• _提示された本文_
________________________

八木 哲也です。地元の愛知県豊田市・みよし市の地方新聞「矢作新報」(R1.8.23)に掲載された私のエッセイ「時々刻々 No.920」をご紹介します。
【「時々刻々 No.920」】三代目「高橋」開通に感慨
長梅雨で梅雨冷が終わると、途端に日本中が猛暑に襲われた。豊田市では8月13日、38・9度を記録した。日本一だ。8月5日に臨時国会が終わると、7〜8日に東北に足を運んだ。毎年恒例となっている東日本大震災の被災地訪問だ。
宮城、福島両県を訪ねると、着実にインフラ整備が進んでいた。一方でいったん被災地を離れた人々が、なかなか戻ってこない現実も垣間見えた。政府は自民党の要請を受け、復興庁を継続させる方針を固めた。ハード面で進む復興と併せて、ぜひ被災者に寄り添うソフト面の充実を図ってほしい。自民党は7月の参院選挙で宮城県で敗れた。「敗北の背景はそこにある」と指摘する声もあった。

________________________

• _与えられたデータ_
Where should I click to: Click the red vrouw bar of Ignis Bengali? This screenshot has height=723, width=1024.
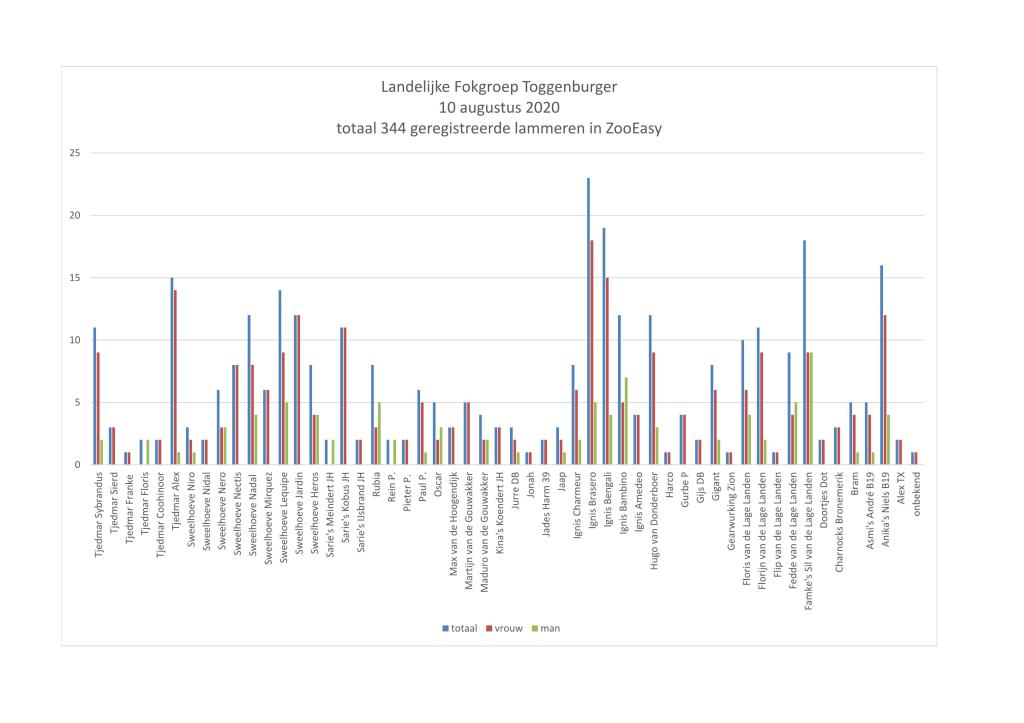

________________________

• _課題の目標_
エッセイのうち、「宮城、福島両県を訪ねると、着」から「ある」と指摘する声もあった。」までの部分を、一字も変えずに抜き出して示しなさい。 なお、このデータは本課題では用いない。

• _回答_
宮城、福島両県を訪ねると、着実にインフラ整備が進んでいた。一方でいったん被災地を離れた人々が、なかなか戻ってこない現実も垣間見えた。政府は自民党の要請を受け、復興庁を継続させる方針を固めた。ハード面で進む復興と併せて、ぜひ被災者に寄り添うソフト面の充実を図ってほしい。自民党は7月の参院選挙で宮城県で敗れた。「敗北の背景はそこにある」と指摘する声もあった。